Dataset entries:
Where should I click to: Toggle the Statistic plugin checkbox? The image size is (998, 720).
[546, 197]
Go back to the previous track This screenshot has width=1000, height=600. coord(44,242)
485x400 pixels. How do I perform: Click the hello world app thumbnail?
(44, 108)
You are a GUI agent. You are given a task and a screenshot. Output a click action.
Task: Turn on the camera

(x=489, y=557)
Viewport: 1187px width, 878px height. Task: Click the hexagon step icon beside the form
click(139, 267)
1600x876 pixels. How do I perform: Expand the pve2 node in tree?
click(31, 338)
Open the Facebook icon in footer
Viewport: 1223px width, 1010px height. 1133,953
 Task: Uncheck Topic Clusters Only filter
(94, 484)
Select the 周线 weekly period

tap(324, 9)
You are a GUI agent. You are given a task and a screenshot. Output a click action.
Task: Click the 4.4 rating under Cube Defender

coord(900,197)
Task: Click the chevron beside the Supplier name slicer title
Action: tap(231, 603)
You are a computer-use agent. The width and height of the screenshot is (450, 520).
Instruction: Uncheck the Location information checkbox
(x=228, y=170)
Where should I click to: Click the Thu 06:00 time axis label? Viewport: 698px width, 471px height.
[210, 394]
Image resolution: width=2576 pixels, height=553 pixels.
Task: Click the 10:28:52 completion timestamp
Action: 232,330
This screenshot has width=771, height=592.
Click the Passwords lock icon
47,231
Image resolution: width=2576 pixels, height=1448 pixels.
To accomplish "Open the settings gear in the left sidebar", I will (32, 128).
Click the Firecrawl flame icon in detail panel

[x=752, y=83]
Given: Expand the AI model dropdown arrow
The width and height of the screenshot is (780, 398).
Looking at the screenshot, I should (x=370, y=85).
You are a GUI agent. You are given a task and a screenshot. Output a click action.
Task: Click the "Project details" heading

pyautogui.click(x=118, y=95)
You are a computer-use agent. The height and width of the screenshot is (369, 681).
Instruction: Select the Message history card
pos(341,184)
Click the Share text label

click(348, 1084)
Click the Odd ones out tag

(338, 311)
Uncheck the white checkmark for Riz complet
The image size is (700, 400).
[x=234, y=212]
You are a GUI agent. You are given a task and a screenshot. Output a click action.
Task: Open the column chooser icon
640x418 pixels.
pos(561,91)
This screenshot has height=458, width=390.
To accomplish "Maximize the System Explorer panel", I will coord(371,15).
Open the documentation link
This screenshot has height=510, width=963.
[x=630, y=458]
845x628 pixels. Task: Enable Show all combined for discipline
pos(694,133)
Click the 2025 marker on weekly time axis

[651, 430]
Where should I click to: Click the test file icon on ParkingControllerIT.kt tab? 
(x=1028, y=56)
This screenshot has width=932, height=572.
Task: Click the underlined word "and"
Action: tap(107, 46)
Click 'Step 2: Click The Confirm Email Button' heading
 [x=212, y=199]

▸ **Assignment**
Retype the records in full. Keep every line identical to the original.

▸ **Expected output**
Where should I click to: Toggle the Statistic plugin checkbox? The image size is (998, 720).
[546, 197]
Go back to the previous track This screenshot has width=1000, height=600. coord(44,242)
485x400 pixels. How do I perform: Click the hello world app thumbnail?
(44, 108)
You are a GUI agent. You are given a task and a screenshot. Output a click action.
Task: Turn on the camera

(x=489, y=557)
Viewport: 1187px width, 878px height. Task: Click the hexagon step icon beside the form
click(139, 267)
1600x876 pixels. How do I perform: Expand the pve2 node in tree?
click(31, 338)
Open the Facebook icon in footer
Viewport: 1223px width, 1010px height. 1133,953
 Task: Uncheck Topic Clusters Only filter
(94, 484)
Select the 周线 weekly period

tap(324, 9)
You are a GUI agent. You are given a task and a screenshot. Output a click action.
Task: Click the 4.4 rating under Cube Defender

coord(900,197)
Task: Click the chevron beside the Supplier name slicer title
Action: tap(231, 603)
You are a computer-use agent. The width and height of the screenshot is (450, 520).
Instruction: Uncheck the Location information checkbox
(x=228, y=170)
Where should I click to: Click the Thu 06:00 time axis label? Viewport: 698px width, 471px height.
[210, 394]
Image resolution: width=2576 pixels, height=553 pixels.
Task: Click the 10:28:52 completion timestamp
Action: 232,330
This screenshot has width=771, height=592.
Click the Passwords lock icon
47,231
Image resolution: width=2576 pixels, height=1448 pixels.
To accomplish "Open the settings gear in the left sidebar", I will (32, 128).
Click the Firecrawl flame icon in detail panel

[x=752, y=83]
Given: Expand the AI model dropdown arrow
The width and height of the screenshot is (780, 398).
Looking at the screenshot, I should (x=370, y=85).
You are a GUI agent. You are given a task and a screenshot. Output a click action.
Task: Click the "Project details" heading

pyautogui.click(x=118, y=95)
You are a computer-use agent. The height and width of the screenshot is (369, 681).
Instruction: Select the Message history card
pos(341,184)
Click the Share text label

click(348, 1084)
Click the Odd ones out tag

(338, 311)
Uncheck the white checkmark for Riz complet
The image size is (700, 400).
[x=234, y=212]
You are a GUI agent. You are given a task and a screenshot. Output a click action.
Task: Open the column chooser icon
640x418 pixels.
pos(561,91)
This screenshot has height=458, width=390.
To accomplish "Maximize the System Explorer panel", I will coord(371,15).
Open the documentation link
This screenshot has height=510, width=963.
[x=630, y=458]
845x628 pixels. Task: Enable Show all combined for discipline
pos(694,133)
Click the 2025 marker on weekly time axis

[651, 430]
Where should I click to: Click the test file icon on ParkingControllerIT.kt tab? 
(x=1028, y=56)
This screenshot has width=932, height=572.
Task: Click the underlined word "and"
Action: tap(107, 46)
Click 'Step 2: Click The Confirm Email Button' heading
 [x=212, y=199]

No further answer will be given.